▶ **Text segment**:
-----
Fifty-Six Union marks the end of an era next month.
In this age of COVID-19, news of a restaurant closing has become tragically commonplace. Yet in the case of Fifty-Six Union, which will close this October after twenty-two years in business, the decision was not thrust upon owners Wendy and Peter Jannelle by the pandemic or any other external circumstances for that matter. “We felt it was time to close this chapter of our lives,” said Wendy. “Twenty-two years of doing this— and forty-five in the business—is a little much…and we wanted to go out on a high note.” Indeed, the couple’s planned exit has given them the opportunity this summer to say a long goodbye to their many devoted diners, some of whom have had weekly standing reservations since the very beginning.
Peter and Wendy first met back in 1982 while working at the old India House where Peter was the chef. Both had amassed extensive fine dining experience—Peter had also been the chef at the Languedoc and Wendy worked with Seth and Angela Raynor at the Pearl and the Boarding House— when they decided to take the gamble of their lives and buy a restaurant just outside of town in 2000. For the next twenty-two years, the couple perfected an elaborate dance to keep their restaurant and their livelihoods running. During the summers, they rented out their home in Tom Nevers and lived above the restaurant where they ate, slept and breathed Fifty-Six Union. “When we bought this property twenty-two years ago, it was an investment,” Wendy explained. “It was not only an investment in Nantucket real estate, but an investment in what we love to do. We were able to live our dream.”
Together, with the help of their two sons and longtime employees like master bartender Evan Hourihan, who has been slinging drinks there for fourteen years, Wendy and Peter created a warm, welcoming dining experience that made Fifty-Six Union an institution on Nantucket. “We wanted to make memories for people,” Wendy said. They also created unforgettable food. Curating an international menu, Peter perfected staples like curried mussels or pecan-encrusted halibut that his faithful diners demanded he keep on the menu. “Everyone has their own niches,” the chef explained. “Ours was that we wanted to create food that was not too over the top with adornment and accoutrements on the plate. We focused on creating great, simple food from different parts of the world.” Indeed, Wendy and Peter brought their travels back to Nantucket, whether it was the truffle fries they found in Napa Valley or the dim sum they discovered in Vermont. “We really didn’t pay attention to what other restaurants were doing,” Wendy said. “We just tried to be ourselves and be consistent.”
Looking toward retirement, Wendy and Peter plan to take a long, well-deserved nap. When they come out of hibernation, they’re interested in creating a cookbook, teaching private cooking classes and possibly cooking intimate dinners in private homes. But for the time being, they’re committed to savoring this final chapter of Fifty-Six Union. “Now that we’re shutting down, people have been telling us many stories about weddings, birthdays, anniversaries, rehearsals and all the many memories we made for them,” Wendy said. “It’s very humbling to think that you created that for people. And that was our intention from the beginning.”
The Fifty-Six Union property was purchased by the Great Harbor Yacht Club, which will close on the property next month with plans to turn it into a private club. September is diners’ final opportunity to enjoy the unique cuisine and atmosphere created by the Jannelles.
-----
▶ **Source information**:
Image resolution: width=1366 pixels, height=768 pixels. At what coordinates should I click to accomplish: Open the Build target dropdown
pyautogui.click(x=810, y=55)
-----
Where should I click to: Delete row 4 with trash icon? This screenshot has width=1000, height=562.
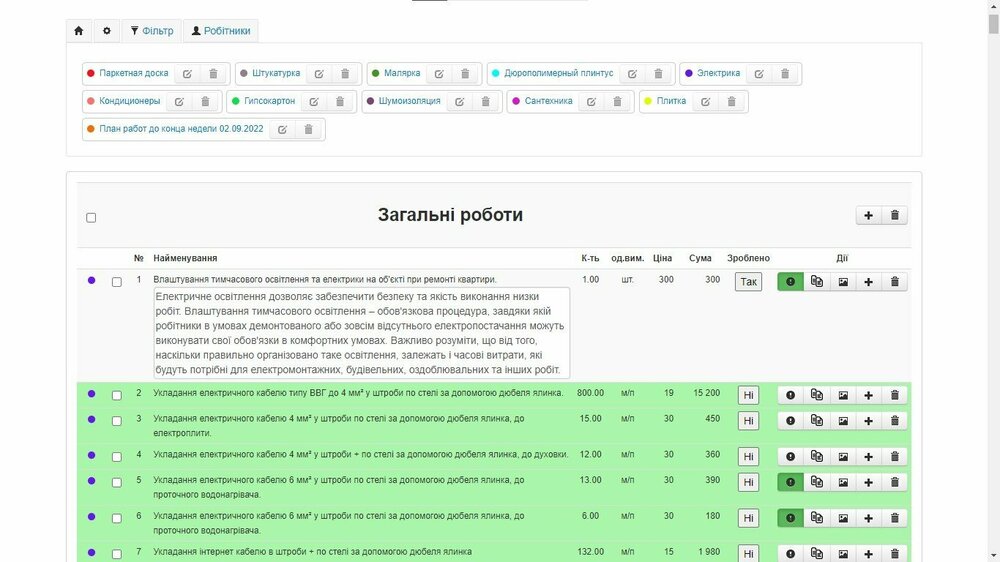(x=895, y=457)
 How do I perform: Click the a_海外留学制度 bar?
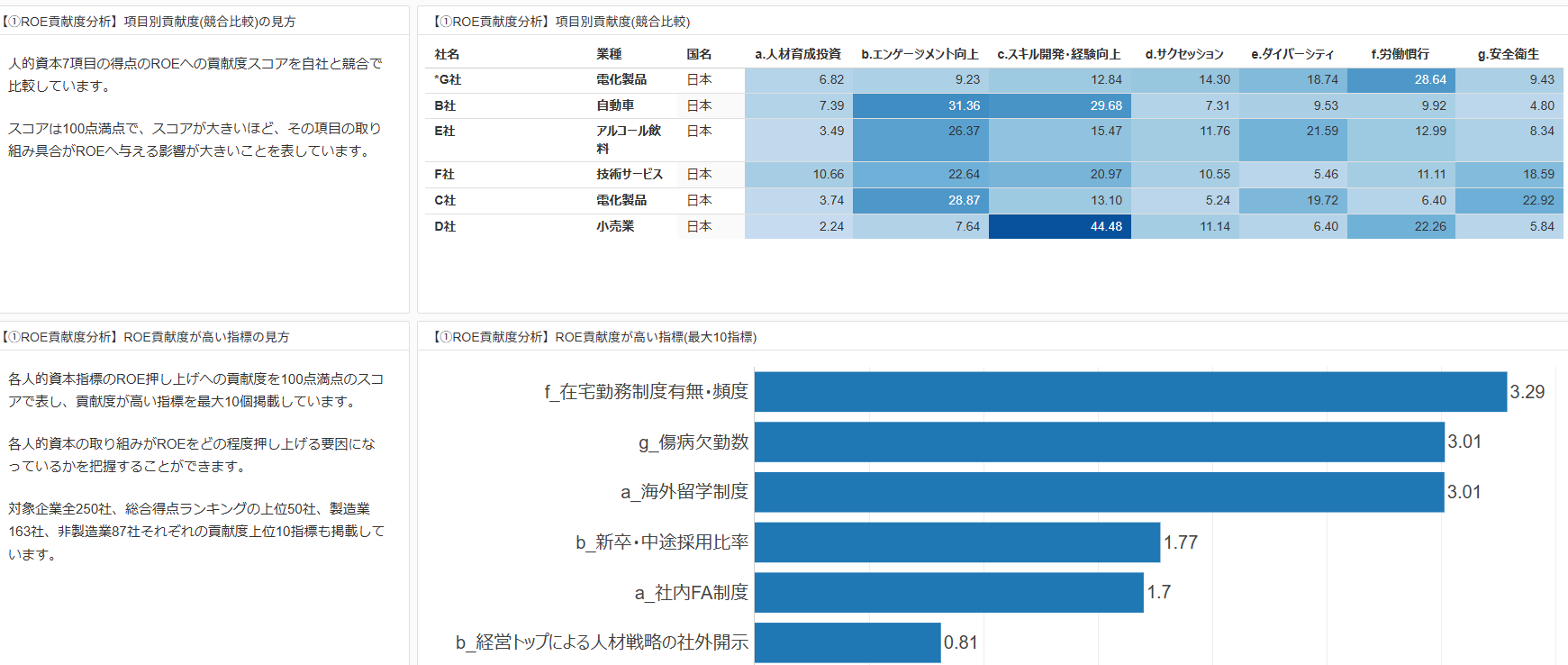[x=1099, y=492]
-----
▶ **Exercise goal**: Please reproduce the part of the Fifty-Six Union article above that opens with the words containing "The Fifty-Six Union" and closes with "by the Jannelles.", word for word.

▶ **Answer for the task**:
The Fifty-Six Union property was purchased by the Great Harbor Yacht Club, which will close on the property next month with plans to turn it into a private club. September is diners’ final opportunity to enjoy the unique cuisine and atmosphere created by the Jannelles.